%%

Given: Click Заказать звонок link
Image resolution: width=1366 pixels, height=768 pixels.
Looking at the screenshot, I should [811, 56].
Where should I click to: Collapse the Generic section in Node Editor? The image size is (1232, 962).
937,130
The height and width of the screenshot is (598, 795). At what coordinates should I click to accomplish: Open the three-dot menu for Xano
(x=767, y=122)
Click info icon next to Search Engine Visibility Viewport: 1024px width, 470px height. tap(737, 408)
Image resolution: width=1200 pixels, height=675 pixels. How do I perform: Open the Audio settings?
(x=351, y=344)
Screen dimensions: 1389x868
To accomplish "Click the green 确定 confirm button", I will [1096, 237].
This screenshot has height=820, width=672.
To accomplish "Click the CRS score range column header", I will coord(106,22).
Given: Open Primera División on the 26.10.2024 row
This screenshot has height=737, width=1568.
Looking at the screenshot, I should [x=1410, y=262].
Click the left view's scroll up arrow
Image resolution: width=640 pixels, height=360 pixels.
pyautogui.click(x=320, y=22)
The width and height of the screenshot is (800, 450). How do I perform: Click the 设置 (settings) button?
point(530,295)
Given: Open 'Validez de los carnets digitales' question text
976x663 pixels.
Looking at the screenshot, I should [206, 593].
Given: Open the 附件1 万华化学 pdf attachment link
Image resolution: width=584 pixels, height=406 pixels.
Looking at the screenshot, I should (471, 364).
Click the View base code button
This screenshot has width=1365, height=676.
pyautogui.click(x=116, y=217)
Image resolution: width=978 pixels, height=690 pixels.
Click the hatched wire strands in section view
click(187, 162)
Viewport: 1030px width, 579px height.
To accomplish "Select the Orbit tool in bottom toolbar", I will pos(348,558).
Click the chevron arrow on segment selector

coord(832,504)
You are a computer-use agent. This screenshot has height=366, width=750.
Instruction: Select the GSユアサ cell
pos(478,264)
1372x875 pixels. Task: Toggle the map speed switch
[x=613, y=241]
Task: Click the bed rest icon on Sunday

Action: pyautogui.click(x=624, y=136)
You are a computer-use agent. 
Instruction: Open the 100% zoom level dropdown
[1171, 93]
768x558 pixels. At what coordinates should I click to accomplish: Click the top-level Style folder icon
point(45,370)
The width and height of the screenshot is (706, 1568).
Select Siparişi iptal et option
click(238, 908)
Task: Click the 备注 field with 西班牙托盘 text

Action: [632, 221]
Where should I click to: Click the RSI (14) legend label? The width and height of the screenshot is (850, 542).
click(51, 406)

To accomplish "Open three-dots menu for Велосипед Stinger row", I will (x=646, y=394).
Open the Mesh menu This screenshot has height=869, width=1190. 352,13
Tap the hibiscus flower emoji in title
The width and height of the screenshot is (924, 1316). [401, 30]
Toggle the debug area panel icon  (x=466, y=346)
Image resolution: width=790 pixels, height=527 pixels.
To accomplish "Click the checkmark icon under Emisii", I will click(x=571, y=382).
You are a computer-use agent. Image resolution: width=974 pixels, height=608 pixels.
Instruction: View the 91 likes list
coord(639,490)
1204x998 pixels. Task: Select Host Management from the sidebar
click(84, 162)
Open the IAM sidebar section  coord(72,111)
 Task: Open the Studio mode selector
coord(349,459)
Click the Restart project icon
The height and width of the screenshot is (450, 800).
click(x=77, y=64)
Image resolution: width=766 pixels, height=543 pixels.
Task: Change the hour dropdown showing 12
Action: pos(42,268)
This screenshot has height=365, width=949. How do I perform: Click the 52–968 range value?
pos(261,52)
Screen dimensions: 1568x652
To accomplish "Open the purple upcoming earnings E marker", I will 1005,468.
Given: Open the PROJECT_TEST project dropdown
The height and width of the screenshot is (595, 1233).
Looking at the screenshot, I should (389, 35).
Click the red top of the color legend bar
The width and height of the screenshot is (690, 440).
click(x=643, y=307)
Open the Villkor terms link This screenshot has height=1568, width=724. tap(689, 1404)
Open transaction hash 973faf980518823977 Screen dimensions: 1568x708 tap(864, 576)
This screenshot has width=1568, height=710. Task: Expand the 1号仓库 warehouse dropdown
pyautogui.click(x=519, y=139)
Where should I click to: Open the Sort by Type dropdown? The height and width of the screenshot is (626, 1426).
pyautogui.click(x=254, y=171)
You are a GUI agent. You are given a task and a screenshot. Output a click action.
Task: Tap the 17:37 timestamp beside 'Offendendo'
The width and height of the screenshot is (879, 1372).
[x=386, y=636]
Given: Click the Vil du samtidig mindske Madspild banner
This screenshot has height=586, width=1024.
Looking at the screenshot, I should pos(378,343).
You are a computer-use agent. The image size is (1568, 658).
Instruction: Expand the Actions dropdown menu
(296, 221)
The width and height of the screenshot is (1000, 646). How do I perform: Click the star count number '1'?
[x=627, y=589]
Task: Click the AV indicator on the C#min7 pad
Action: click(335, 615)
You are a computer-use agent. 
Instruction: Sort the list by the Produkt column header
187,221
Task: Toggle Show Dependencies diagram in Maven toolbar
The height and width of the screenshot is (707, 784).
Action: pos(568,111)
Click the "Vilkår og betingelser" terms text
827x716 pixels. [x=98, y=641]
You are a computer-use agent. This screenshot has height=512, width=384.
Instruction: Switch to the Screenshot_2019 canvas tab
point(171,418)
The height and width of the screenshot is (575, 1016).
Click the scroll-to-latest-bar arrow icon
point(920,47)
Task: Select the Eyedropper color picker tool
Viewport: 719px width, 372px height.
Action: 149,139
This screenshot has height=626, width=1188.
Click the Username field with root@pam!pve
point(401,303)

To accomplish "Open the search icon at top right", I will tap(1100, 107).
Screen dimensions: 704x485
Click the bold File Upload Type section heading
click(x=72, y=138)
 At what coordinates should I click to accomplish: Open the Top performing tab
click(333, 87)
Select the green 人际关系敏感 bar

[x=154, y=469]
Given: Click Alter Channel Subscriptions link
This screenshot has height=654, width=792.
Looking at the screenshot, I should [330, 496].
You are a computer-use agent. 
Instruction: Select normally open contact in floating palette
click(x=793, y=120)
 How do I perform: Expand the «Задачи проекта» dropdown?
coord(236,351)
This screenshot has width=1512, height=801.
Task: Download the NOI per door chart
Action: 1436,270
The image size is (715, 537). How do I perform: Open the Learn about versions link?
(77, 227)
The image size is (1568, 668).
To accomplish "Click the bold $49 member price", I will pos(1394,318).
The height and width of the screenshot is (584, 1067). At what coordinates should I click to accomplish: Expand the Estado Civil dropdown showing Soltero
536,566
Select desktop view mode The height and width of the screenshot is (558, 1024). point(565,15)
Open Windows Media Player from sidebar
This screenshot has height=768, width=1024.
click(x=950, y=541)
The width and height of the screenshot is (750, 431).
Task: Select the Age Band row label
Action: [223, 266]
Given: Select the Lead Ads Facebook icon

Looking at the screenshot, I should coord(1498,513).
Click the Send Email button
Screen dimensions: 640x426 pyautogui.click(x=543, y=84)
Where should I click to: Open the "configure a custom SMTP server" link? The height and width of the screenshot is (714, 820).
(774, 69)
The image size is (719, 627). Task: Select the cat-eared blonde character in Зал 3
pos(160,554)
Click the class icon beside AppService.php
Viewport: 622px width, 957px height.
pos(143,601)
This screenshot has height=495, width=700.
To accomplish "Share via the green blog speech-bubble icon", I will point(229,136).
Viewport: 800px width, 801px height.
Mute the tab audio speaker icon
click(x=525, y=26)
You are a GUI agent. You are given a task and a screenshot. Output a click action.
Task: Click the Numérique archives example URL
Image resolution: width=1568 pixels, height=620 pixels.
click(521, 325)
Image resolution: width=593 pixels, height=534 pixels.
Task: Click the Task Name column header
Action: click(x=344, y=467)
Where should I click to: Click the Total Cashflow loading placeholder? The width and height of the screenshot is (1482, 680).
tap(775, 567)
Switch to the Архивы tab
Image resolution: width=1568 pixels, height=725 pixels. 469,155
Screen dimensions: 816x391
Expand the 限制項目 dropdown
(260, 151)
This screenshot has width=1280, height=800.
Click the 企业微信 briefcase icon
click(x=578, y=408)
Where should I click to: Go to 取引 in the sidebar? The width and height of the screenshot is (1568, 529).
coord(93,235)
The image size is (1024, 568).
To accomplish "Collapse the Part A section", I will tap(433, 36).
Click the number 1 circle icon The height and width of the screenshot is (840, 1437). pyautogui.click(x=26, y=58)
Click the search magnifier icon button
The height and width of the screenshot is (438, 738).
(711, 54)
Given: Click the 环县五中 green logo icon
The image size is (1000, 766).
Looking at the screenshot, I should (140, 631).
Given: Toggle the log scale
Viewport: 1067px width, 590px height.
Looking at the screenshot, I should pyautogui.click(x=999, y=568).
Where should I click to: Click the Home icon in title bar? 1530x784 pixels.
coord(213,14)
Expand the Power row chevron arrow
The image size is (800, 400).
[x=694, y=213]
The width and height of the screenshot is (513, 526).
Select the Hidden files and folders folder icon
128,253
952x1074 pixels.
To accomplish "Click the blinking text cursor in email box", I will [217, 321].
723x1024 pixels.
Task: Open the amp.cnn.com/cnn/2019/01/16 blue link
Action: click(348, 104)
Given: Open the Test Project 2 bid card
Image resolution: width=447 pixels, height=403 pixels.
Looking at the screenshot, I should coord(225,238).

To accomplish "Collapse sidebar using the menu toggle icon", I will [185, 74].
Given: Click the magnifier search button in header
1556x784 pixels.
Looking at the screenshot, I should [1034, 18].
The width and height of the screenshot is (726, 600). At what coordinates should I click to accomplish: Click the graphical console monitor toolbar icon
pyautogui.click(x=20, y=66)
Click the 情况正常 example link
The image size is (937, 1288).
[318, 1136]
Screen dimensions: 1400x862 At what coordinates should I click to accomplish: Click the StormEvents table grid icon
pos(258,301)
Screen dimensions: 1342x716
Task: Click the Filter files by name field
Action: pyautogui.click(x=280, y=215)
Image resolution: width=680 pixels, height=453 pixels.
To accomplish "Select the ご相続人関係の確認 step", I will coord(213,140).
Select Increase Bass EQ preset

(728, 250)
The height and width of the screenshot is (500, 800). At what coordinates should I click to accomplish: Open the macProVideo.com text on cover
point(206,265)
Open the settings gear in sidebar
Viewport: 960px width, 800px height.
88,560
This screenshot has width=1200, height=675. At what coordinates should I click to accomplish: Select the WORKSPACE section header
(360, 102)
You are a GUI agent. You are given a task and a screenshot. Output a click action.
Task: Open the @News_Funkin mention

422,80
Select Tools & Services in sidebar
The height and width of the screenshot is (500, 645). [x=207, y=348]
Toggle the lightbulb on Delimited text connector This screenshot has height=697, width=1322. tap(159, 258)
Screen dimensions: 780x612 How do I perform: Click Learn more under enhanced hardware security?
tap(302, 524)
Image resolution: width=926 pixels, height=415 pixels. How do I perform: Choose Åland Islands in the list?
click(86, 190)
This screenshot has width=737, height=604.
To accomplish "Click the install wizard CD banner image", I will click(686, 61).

%%

-- Instructions to follow --
From the opening line of the data above, please print each line as written up to and including the line that contains "Click the left view's scroll up arrow", and nothing more.

-- Response to the task --
Given: Click Заказать звонок link
Image resolution: width=1366 pixels, height=768 pixels.
Looking at the screenshot, I should [811, 56].
Where should I click to: Collapse the Generic section in Node Editor? The image size is (1232, 962).
937,130
The height and width of the screenshot is (598, 795). At what coordinates should I click to accomplish: Open the three-dot menu for Xano
(x=767, y=122)
Click info icon next to Search Engine Visibility Viewport: 1024px width, 470px height. tap(737, 408)
Image resolution: width=1200 pixels, height=675 pixels. How do I perform: Open the Audio settings?
(x=351, y=344)
Screen dimensions: 1389x868
To accomplish "Click the green 确定 confirm button", I will [1096, 237].
This screenshot has height=820, width=672.
To accomplish "Click the CRS score range column header", I will coord(106,22).
Given: Open Primera División on the 26.10.2024 row
This screenshot has height=737, width=1568.
Looking at the screenshot, I should [x=1410, y=262].
Click the left view's scroll up arrow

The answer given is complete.